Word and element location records
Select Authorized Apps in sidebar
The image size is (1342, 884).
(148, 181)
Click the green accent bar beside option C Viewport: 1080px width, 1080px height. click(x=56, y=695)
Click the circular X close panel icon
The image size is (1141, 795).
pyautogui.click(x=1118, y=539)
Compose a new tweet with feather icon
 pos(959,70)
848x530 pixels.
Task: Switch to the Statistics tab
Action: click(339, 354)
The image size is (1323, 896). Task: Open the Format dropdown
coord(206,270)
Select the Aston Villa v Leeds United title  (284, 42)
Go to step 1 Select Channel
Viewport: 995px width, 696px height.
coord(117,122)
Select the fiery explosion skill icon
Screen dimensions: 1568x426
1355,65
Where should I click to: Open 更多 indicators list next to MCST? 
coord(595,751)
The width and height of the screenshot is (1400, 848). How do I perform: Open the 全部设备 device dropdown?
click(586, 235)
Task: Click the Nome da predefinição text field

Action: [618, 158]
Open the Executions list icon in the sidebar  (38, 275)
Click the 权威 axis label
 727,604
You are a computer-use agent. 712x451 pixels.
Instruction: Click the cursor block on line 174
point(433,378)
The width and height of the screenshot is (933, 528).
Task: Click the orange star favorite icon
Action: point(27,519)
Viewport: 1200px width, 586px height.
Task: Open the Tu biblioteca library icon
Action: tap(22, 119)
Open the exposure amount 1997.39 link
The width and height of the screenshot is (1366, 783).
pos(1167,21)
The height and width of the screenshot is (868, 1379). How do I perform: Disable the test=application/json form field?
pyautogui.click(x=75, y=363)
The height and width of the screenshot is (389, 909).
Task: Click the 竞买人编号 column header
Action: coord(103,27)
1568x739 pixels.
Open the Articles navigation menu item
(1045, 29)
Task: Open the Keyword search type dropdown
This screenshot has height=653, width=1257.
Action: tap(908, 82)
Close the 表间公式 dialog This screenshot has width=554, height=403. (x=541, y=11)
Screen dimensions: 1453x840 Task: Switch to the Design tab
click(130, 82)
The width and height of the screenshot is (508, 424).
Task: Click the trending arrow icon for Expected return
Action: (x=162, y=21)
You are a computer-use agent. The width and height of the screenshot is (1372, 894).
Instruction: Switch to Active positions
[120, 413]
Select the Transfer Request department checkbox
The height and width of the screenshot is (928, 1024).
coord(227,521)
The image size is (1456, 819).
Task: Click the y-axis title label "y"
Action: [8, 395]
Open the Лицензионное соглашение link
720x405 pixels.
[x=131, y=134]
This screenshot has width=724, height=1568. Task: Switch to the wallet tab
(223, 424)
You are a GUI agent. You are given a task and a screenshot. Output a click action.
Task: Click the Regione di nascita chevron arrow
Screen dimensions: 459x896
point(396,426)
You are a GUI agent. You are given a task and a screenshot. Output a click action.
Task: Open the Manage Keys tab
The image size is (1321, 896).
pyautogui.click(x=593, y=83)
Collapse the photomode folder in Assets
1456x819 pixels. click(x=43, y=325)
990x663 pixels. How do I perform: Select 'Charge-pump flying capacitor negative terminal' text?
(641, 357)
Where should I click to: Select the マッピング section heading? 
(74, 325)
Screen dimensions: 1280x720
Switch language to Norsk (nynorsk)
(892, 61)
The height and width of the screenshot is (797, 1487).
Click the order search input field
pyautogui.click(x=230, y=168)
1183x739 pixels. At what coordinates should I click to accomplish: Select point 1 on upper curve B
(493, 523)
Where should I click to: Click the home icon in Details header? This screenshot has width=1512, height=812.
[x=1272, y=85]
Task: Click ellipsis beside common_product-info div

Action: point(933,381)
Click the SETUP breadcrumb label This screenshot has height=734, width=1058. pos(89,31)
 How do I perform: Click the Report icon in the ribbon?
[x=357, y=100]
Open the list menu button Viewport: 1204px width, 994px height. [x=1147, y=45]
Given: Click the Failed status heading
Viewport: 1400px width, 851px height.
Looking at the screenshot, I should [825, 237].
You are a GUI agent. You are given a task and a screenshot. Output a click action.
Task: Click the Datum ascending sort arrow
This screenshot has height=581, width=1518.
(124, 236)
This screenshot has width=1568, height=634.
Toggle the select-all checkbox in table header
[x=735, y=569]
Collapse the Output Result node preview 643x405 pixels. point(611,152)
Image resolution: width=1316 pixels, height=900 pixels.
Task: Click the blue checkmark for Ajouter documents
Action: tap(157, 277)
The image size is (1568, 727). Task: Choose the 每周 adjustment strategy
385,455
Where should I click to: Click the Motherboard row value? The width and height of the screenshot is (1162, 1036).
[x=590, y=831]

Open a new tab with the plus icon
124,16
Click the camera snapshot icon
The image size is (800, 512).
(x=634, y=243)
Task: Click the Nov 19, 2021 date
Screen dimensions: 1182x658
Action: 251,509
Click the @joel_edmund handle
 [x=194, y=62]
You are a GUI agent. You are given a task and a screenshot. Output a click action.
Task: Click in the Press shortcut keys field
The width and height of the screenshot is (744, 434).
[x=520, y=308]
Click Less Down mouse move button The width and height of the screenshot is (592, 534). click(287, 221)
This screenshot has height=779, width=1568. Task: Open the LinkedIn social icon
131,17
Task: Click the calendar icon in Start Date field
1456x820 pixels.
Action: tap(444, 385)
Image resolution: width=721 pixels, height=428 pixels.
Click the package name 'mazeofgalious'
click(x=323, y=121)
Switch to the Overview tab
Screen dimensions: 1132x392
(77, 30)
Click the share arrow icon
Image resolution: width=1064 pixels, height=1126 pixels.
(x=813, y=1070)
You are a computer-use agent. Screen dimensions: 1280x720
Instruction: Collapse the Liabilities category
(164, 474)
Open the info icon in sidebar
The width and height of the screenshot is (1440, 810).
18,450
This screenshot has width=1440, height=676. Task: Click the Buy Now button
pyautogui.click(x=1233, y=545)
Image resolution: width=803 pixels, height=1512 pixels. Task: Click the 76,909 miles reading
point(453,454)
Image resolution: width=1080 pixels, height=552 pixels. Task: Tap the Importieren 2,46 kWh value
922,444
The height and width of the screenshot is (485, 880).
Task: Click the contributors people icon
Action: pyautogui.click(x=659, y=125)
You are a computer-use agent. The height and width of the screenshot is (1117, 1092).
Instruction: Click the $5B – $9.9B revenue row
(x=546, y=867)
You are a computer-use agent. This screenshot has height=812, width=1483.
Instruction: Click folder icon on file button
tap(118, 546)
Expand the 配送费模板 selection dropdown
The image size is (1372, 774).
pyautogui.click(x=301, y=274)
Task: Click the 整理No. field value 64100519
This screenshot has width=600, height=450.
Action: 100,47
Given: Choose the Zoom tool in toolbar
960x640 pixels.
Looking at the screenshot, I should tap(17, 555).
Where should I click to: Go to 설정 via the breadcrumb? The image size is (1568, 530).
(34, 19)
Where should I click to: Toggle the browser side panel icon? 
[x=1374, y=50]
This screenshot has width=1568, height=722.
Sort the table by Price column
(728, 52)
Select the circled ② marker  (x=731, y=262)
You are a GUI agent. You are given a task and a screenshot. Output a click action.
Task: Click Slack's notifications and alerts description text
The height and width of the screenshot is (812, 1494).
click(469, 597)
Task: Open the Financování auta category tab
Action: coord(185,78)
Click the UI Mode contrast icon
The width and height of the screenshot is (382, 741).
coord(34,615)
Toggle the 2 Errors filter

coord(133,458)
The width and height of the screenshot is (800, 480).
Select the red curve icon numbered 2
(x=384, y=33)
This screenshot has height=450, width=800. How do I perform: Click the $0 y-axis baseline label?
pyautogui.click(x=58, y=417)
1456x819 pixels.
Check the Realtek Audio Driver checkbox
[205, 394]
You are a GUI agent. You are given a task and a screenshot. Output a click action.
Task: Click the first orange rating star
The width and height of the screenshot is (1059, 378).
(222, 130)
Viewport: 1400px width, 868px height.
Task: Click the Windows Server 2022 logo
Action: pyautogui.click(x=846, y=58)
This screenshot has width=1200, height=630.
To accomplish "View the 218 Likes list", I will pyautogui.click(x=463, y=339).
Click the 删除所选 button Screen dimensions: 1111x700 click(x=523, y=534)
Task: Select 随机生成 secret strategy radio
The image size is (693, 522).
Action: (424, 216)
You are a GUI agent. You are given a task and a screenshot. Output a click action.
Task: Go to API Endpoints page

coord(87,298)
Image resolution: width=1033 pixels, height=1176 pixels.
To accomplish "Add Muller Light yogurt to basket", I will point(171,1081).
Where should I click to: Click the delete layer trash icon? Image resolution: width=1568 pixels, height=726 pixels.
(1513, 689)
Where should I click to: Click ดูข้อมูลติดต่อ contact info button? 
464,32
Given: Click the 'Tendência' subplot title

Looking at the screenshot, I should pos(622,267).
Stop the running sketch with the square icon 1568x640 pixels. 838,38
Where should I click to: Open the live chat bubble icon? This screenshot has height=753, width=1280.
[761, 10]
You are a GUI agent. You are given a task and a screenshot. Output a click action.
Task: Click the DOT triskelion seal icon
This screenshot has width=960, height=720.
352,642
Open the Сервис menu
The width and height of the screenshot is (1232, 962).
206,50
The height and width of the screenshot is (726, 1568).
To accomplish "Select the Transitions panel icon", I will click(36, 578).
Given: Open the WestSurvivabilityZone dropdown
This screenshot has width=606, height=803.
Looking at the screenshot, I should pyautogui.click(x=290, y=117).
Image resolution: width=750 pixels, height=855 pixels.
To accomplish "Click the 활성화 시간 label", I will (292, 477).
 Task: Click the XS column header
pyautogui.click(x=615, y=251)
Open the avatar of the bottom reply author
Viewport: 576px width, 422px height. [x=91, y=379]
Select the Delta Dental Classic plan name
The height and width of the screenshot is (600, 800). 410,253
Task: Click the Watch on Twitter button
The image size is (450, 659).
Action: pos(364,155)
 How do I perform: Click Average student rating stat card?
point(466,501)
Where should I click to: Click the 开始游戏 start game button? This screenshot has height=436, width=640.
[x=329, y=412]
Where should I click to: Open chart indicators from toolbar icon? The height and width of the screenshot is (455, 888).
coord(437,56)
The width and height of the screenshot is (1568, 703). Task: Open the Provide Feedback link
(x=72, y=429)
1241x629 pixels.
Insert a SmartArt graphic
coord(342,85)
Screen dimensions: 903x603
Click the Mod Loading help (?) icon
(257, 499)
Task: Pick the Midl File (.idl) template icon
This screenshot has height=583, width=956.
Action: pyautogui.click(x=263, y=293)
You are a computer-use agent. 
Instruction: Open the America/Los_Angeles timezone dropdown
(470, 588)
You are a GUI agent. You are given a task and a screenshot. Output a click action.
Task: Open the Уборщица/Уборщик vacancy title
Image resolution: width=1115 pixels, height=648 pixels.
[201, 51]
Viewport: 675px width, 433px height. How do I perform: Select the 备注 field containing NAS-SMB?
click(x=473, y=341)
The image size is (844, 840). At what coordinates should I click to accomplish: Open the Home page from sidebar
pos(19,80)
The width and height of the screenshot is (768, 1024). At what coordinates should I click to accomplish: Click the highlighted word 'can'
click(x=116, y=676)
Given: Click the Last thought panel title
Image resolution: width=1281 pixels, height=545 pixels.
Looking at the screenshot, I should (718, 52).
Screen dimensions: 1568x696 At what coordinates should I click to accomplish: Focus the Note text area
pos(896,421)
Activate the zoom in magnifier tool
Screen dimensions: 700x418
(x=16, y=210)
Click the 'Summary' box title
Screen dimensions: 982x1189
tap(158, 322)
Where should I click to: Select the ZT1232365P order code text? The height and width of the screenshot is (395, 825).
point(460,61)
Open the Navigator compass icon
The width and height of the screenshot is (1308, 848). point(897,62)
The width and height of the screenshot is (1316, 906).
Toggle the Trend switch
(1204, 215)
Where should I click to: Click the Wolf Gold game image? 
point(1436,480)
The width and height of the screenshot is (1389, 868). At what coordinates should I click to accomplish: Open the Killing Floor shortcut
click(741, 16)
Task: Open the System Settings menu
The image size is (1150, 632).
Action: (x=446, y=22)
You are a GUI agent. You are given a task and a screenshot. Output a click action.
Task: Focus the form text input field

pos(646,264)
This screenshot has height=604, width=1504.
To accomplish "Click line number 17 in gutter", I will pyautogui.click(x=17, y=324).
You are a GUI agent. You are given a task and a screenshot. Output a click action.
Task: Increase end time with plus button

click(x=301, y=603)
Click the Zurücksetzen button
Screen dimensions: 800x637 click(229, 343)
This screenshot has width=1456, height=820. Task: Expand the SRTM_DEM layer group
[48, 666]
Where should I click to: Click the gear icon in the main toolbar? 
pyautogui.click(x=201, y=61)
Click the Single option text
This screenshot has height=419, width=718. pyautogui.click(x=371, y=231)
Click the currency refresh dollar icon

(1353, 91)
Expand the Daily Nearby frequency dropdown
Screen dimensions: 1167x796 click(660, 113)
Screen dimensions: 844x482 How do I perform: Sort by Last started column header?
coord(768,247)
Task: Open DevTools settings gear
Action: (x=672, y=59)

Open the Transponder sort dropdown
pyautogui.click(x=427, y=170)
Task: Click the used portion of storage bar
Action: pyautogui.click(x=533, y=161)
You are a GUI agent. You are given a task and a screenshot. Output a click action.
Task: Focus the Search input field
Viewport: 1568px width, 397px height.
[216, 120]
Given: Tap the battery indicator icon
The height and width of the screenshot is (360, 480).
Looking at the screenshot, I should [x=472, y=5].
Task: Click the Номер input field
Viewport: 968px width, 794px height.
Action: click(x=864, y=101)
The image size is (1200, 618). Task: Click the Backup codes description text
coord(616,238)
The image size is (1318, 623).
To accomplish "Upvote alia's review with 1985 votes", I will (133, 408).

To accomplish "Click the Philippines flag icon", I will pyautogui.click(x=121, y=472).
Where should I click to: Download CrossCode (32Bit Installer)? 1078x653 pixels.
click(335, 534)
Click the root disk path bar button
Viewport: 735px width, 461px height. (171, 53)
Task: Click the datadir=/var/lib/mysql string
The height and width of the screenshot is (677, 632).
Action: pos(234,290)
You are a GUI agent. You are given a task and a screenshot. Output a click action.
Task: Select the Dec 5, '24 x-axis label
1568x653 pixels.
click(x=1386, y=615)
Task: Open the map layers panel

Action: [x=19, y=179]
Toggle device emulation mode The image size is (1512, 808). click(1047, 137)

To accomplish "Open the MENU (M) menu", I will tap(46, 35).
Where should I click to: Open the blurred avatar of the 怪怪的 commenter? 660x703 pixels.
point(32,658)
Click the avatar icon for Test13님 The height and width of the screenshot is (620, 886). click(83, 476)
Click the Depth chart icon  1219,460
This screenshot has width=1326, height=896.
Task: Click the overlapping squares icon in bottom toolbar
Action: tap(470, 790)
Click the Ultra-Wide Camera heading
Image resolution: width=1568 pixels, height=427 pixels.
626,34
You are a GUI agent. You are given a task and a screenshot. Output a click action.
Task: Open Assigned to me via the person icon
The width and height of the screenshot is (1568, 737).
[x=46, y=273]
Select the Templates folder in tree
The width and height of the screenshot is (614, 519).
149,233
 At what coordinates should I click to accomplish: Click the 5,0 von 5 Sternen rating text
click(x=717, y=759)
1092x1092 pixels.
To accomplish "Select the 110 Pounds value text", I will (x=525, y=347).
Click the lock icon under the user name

Required task: Set down the lines between the one holding "Open the avatar of the bottom reply author" and the one holding "coord(437,56)", inclusive, reproducing them without any change.

Answer:
Open the avatar of the bottom reply author
Viewport: 576px width, 422px height. [x=91, y=379]
Select the Delta Dental Classic plan name
The height and width of the screenshot is (600, 800). 410,253
Task: Click the Watch on Twitter button
The image size is (450, 659).
Action: pos(364,155)
 How do I perform: Click Average student rating stat card?
point(466,501)
Where should I click to: Click the 开始游戏 start game button? This screenshot has height=436, width=640.
[x=329, y=412]
Where should I click to: Open chart indicators from toolbar icon? The height and width of the screenshot is (455, 888).
coord(437,56)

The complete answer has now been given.